Mutations in the human biotinidase gene that cause profound biotinidase deficiency in symptomatic children: molecular, biochemical, and clinical analysis.

Biotinidase deficiency is an autosomal recessively inherited disorder that results in the inability to recycle the vitamin biotin. The disorder can cause neurologic and cutaneous abnormalities that can be treated effectively with pharmacologic doses of biotin. We identified 21 mutations that cause profound biotinidase deficiency in 37 symptomatic children (30 different probands and 7 siblings), as well as provide relevant biochemical and clinical information for each child. The two most common mutations (G98:d7i3 and R538C) were found in 31 of 60 alleles (52%), whereas the remainder of the alleles are accounted for by the 19 other unique mutations. Serum samples were available from 18 children, of these 11 had no detectable cross-reacting material (CRM) to antibody prepared against normal human serum biotinidase, three had reduced quantities of CRM and four had normal quantities of CRM in serum.
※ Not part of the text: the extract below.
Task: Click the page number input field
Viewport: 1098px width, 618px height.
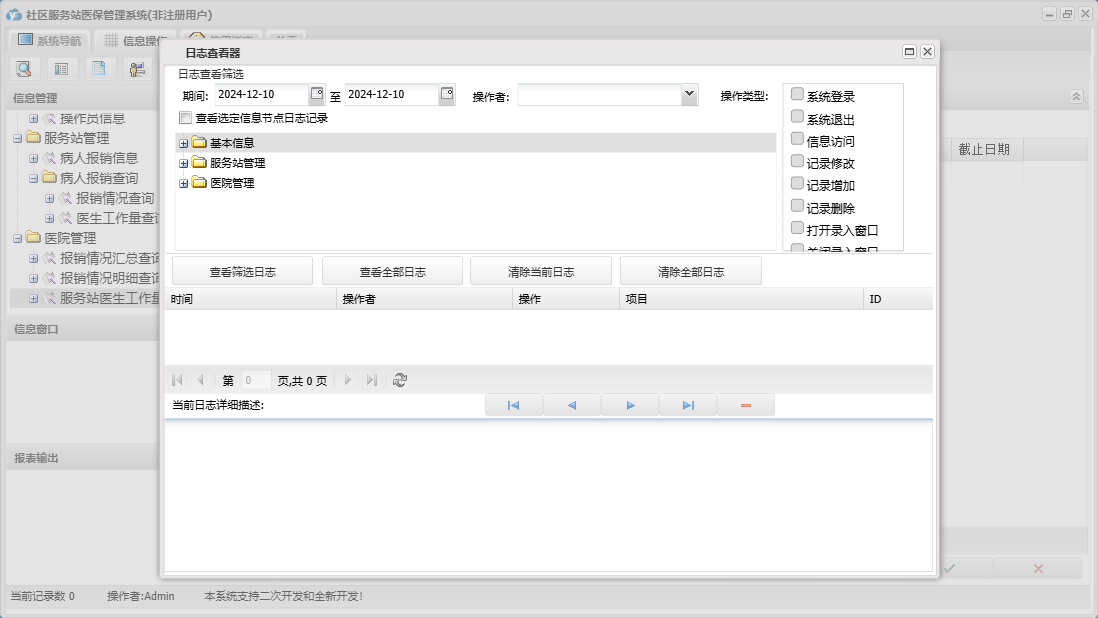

All of these mutations result in complete absence of biotinyl-transferase activity in serum. Two polymorphisms were also identified in normal individuals. It is apparent that a child who inherits any of these mutations, either in the homozygous state or in combination, can develop the clinical features of the disorder if untreated. There are, however, no clear genotype/phenotype correlations that would allow for the prediction of the type, severity, or age of onset of symptoms.